:: Directions ::
Nothing in the data should be altered when it is repeated in full.

:: Data to process ::
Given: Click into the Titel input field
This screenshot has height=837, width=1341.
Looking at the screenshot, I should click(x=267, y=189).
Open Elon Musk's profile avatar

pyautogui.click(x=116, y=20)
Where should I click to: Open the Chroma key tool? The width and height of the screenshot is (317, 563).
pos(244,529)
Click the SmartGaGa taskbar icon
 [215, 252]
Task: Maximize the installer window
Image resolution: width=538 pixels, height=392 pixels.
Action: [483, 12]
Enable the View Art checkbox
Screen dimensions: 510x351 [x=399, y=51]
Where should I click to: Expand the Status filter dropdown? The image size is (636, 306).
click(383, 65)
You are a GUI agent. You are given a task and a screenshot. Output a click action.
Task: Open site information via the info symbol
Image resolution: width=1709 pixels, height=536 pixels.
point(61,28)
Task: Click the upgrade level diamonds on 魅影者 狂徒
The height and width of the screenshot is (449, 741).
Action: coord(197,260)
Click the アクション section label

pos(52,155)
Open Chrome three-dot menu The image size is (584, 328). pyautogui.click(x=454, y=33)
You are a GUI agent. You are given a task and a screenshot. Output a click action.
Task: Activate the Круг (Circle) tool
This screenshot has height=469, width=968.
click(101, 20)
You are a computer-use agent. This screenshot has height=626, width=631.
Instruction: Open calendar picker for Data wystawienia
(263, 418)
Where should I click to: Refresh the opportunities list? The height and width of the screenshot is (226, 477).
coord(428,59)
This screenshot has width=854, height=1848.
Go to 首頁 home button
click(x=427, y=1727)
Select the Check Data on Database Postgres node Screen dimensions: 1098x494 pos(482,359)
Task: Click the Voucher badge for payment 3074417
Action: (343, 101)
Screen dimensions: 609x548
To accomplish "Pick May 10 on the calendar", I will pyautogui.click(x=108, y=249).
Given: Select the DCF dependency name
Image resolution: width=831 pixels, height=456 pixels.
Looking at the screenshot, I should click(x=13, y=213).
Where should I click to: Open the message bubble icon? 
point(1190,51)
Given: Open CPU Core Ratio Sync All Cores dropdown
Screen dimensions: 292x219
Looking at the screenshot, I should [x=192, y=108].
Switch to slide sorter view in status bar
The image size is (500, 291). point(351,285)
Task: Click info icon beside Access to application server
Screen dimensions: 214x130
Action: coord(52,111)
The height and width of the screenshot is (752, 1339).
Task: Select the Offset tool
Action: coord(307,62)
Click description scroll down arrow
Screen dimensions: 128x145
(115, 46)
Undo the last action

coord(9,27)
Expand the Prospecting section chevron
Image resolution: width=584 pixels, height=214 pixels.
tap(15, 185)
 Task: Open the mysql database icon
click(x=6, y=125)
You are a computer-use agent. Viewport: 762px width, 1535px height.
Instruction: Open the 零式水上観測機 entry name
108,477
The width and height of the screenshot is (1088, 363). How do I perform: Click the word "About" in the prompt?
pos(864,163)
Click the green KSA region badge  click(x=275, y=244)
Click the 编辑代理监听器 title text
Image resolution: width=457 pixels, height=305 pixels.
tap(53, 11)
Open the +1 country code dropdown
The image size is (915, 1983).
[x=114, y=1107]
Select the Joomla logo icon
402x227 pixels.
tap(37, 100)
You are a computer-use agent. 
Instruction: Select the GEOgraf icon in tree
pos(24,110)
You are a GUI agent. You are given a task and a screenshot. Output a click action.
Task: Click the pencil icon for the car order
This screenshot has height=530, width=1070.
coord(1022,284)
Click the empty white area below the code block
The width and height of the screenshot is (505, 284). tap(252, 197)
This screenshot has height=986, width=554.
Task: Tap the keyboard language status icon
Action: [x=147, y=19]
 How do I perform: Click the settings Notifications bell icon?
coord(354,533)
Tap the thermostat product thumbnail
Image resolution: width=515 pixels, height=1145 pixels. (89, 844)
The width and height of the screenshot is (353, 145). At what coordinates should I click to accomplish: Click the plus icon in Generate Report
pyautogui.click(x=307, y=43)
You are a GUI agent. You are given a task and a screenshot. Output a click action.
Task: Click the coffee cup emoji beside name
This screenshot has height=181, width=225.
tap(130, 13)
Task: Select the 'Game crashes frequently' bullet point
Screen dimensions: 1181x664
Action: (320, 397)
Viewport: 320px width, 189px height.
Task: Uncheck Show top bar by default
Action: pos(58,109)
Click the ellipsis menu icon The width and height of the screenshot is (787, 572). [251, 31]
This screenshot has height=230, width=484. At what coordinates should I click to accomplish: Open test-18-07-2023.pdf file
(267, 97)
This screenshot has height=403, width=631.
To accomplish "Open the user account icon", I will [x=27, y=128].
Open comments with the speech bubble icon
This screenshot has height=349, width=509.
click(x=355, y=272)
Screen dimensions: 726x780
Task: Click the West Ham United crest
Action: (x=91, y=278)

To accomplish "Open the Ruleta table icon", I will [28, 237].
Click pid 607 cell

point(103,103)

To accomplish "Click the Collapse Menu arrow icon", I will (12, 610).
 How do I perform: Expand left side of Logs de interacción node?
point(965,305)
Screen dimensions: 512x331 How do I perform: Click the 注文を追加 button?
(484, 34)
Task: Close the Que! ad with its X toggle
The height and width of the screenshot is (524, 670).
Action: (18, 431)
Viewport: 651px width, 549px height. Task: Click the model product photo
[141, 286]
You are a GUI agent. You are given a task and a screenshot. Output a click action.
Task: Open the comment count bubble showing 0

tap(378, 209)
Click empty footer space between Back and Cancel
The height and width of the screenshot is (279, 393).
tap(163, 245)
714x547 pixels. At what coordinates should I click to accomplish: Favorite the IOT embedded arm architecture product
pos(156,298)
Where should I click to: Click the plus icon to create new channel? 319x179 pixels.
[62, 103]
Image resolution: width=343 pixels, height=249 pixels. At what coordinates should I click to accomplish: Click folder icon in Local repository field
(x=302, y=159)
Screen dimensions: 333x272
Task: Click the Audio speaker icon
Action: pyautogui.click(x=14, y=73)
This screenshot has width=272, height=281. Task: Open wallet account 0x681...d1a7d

:: Exercise answer ::
Given: Click into the Titel input field
This screenshot has height=837, width=1341.
Looking at the screenshot, I should click(x=267, y=189).
Open Elon Musk's profile avatar

pyautogui.click(x=116, y=20)
Where should I click to: Open the Chroma key tool? The width and height of the screenshot is (317, 563).
pos(244,529)
Click the SmartGaGa taskbar icon
 [215, 252]
Task: Maximize the installer window
Image resolution: width=538 pixels, height=392 pixels.
Action: [483, 12]
Enable the View Art checkbox
Screen dimensions: 510x351 [x=399, y=51]
Where should I click to: Expand the Status filter dropdown? The image size is (636, 306).
click(383, 65)
You are a GUI agent. You are given a task and a screenshot. Output a click action.
Task: Open site information via the info symbol
Image resolution: width=1709 pixels, height=536 pixels.
point(61,28)
Task: Click the upgrade level diamonds on 魅影者 狂徒
The height and width of the screenshot is (449, 741).
Action: coord(197,260)
Click the アクション section label

pos(52,155)
Open Chrome three-dot menu The image size is (584, 328). pyautogui.click(x=454, y=33)
You are a GUI agent. You are given a task and a screenshot. Output a click action.
Task: Activate the Круг (Circle) tool
This screenshot has height=469, width=968.
click(101, 20)
You are a computer-use agent. This screenshot has height=626, width=631.
Instruction: Open calendar picker for Data wystawienia
(263, 418)
Where should I click to: Refresh the opportunities list? The height and width of the screenshot is (226, 477).
coord(428,59)
This screenshot has width=854, height=1848.
Go to 首頁 home button
click(x=427, y=1727)
Select the Check Data on Database Postgres node Screen dimensions: 1098x494 pos(482,359)
Task: Click the Voucher badge for payment 3074417
Action: (343, 101)
Screen dimensions: 609x548
To accomplish "Pick May 10 on the calendar", I will pyautogui.click(x=108, y=249).
Given: Select the DCF dependency name
Image resolution: width=831 pixels, height=456 pixels.
Looking at the screenshot, I should click(x=13, y=213).
Where should I click to: Open the message bubble icon? 
point(1190,51)
Given: Open CPU Core Ratio Sync All Cores dropdown
Screen dimensions: 292x219
Looking at the screenshot, I should [x=192, y=108].
Switch to slide sorter view in status bar
The image size is (500, 291). point(351,285)
Task: Click info icon beside Access to application server
Screen dimensions: 214x130
Action: coord(52,111)
The height and width of the screenshot is (752, 1339).
Task: Select the Offset tool
Action: coord(307,62)
Click description scroll down arrow
Screen dimensions: 128x145
(115, 46)
Undo the last action

coord(9,27)
Expand the Prospecting section chevron
Image resolution: width=584 pixels, height=214 pixels.
tap(15, 185)
 Task: Open the mysql database icon
click(x=6, y=125)
You are a computer-use agent. Viewport: 762px width, 1535px height.
Instruction: Open the 零式水上観測機 entry name
108,477
The width and height of the screenshot is (1088, 363). How do I perform: Click the word "About" in the prompt?
pos(864,163)
Click the green KSA region badge  click(x=275, y=244)
Click the 编辑代理监听器 title text
Image resolution: width=457 pixels, height=305 pixels.
tap(53, 11)
Open the +1 country code dropdown
The image size is (915, 1983).
[x=114, y=1107]
Select the Joomla logo icon
402x227 pixels.
tap(37, 100)
You are a computer-use agent. 
Instruction: Select the GEOgraf icon in tree
pos(24,110)
You are a GUI agent. You are given a task and a screenshot. Output a click action.
Task: Click the pencil icon for the car order
This screenshot has height=530, width=1070.
coord(1022,284)
Click the empty white area below the code block
The width and height of the screenshot is (505, 284). tap(252, 197)
This screenshot has height=986, width=554.
Task: Tap the keyboard language status icon
Action: [x=147, y=19]
 How do I perform: Click the settings Notifications bell icon?
coord(354,533)
Tap the thermostat product thumbnail
Image resolution: width=515 pixels, height=1145 pixels. (89, 844)
The width and height of the screenshot is (353, 145). At what coordinates should I click to accomplish: Click the plus icon in Generate Report
pyautogui.click(x=307, y=43)
You are a GUI agent. You are given a task and a screenshot. Output a click action.
Task: Click the coffee cup emoji beside name
This screenshot has height=181, width=225.
tap(130, 13)
Task: Select the 'Game crashes frequently' bullet point
Screen dimensions: 1181x664
Action: (320, 397)
Viewport: 320px width, 189px height.
Task: Uncheck Show top bar by default
Action: pos(58,109)
Click the ellipsis menu icon The width and height of the screenshot is (787, 572). [251, 31]
This screenshot has height=230, width=484. At what coordinates should I click to accomplish: Open test-18-07-2023.pdf file
(267, 97)
This screenshot has height=403, width=631.
To accomplish "Open the user account icon", I will [x=27, y=128].
Open comments with the speech bubble icon
This screenshot has height=349, width=509.
click(x=355, y=272)
Screen dimensions: 726x780
Task: Click the West Ham United crest
Action: (x=91, y=278)

To accomplish "Open the Ruleta table icon", I will [28, 237].
Click pid 607 cell

point(103,103)

To accomplish "Click the Collapse Menu arrow icon", I will (12, 610).
 How do I perform: Expand left side of Logs de interacción node?
point(965,305)
Screen dimensions: 512x331 How do I perform: Click the 注文を追加 button?
(484, 34)
Task: Close the Que! ad with its X toggle
The height and width of the screenshot is (524, 670).
Action: (18, 431)
Viewport: 651px width, 549px height. Task: Click the model product photo
[141, 286]
You are a GUI agent. You are given a task and a screenshot. Output a click action.
Task: Open the comment count bubble showing 0

tap(378, 209)
Click empty footer space between Back and Cancel
The height and width of the screenshot is (279, 393).
tap(163, 245)
714x547 pixels. At what coordinates should I click to accomplish: Favorite the IOT embedded arm architecture product
pos(156,298)
Where should I click to: Click the plus icon to create new channel? 319x179 pixels.
[62, 103]
Image resolution: width=343 pixels, height=249 pixels. At what coordinates should I click to accomplish: Click folder icon in Local repository field
(x=302, y=159)
Screen dimensions: 333x272
Task: Click the Audio speaker icon
Action: pyautogui.click(x=14, y=73)
This screenshot has width=272, height=281. Task: Open wallet account 0x681...d1a7d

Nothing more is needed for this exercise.